111 N.W.2d 734, 172 Neb. 710, 1961 Neb. LEXIS 128
CourtNebraska Supreme Court
DecidedNovember 17, 1961
Docket34997
StatusPublished
Cited by4 cases

This text of 111 N.W.2d 734 (Peter Kiewit Sons', Inc. v. County of Douglas) is published on Counsel Stack Legal Research, covering Nebraska Supreme Court primary law. Counsel Stack provides free access to over 12 million legal documents including statutes, case law, regulations, and constitutions.

Bluebook
Peter Kiewit Sons', Inc. v. County of Douglas, 111 N.W.2d 734, 172 Neb. 710, 1961 Neb. LEXIS 128 (Neb. 1961).

Opinion

Carter, J.

This is an appeal from the district court for Douglas County fixing the value of plaintiff’s intangible property for taxation purposes.

In April 1959, plaintiff filed its intangible property tax return. In this return it listed Class A intangibles for assessment in the amount of $71,890 and Class B intangibles in the amount of $30,000. In its return the plaintiff showed that it owned stock in foreign corporations in the amount of $2,068,070. It showed also that it owned cash in banks outside Nebraska in the amount of $1,966,319. It further showed that it owned gross bills and accounts receivable in the amount of $2,323,664 and bills payable in the amount of $2,204,865. On November 2, 1959, plaintiff paid the taxes levied on the *712 amounts of Class A and Class B intangibles returned by it for taxation.

The record shows that the board of equalization of Douglas County took no action upon plaintiff’s return during its regular session ending on June 26, 1959. After notice and hearing, the board of equalization on November 17, 1959, raised plaintiff’s Class A intangibles from $71,890 to $4,361,875, and its Class B intangibles from $30,000 to $2,098,070 for taxation purposes for 1959. Plaintiff appealed to the district court, where the increased valuation was sustained in part. An appeal was thereupon taken to this court.
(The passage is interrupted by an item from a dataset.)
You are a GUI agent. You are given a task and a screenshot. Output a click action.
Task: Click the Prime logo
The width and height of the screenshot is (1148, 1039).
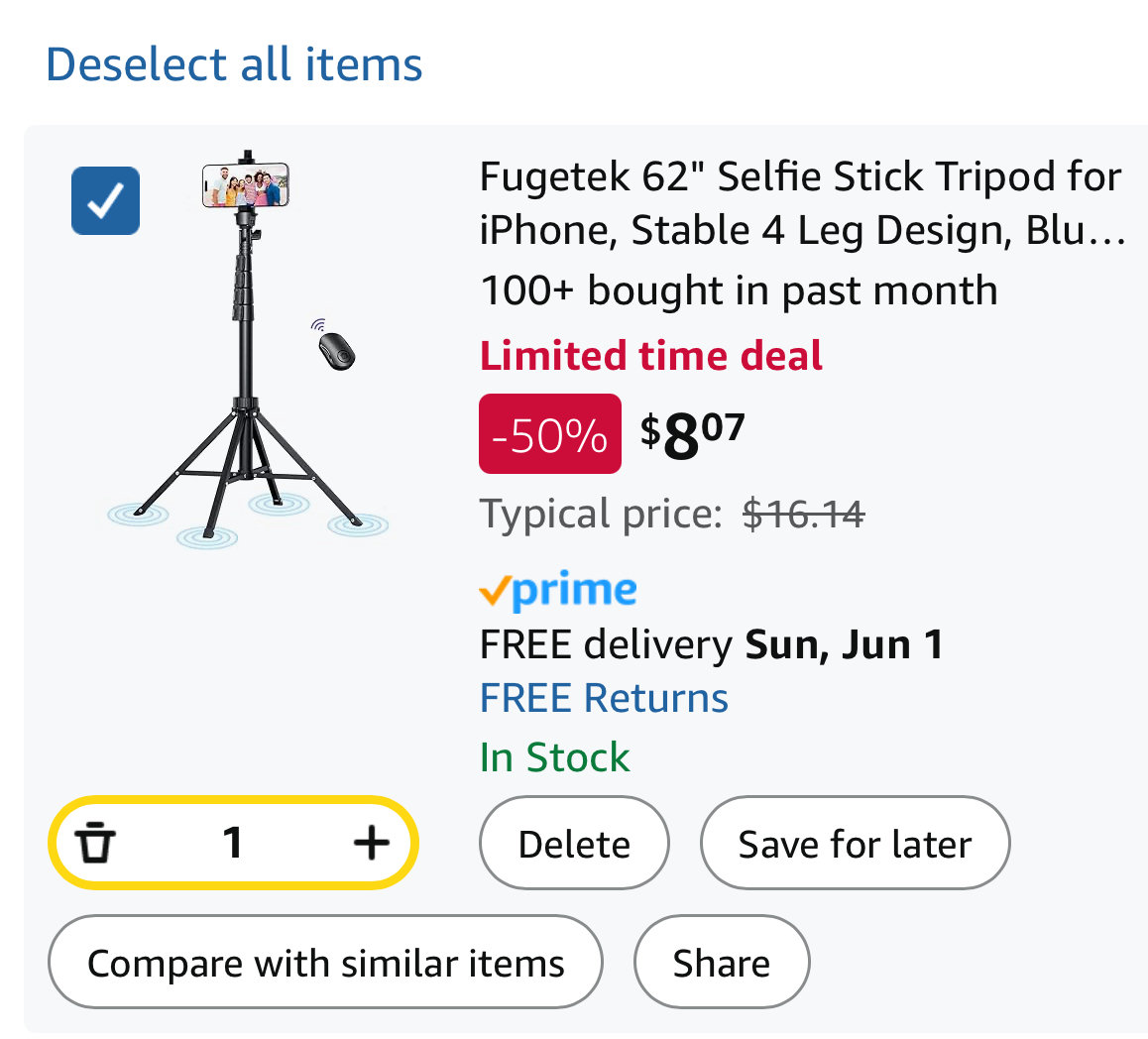click(558, 591)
It is the contention of the plaintiff that the county board of equalization was without authority to raise plaintiff’s intangible property valuations on November 17, 1959, for the reason that the increase in value was not the result of omitted or undervalued property within the meaning of section 77-1502, R. R. S. 1943. This contention is without merit. While it is true that plaintiff disclosed the ownership of the intangibles in question, it did not return them for taxation purposes. It in fact specifically excluded them as taxable items. This brings it within the meaning of omitted or undervalued property contained in section 77-1502, R. R. S. 1943.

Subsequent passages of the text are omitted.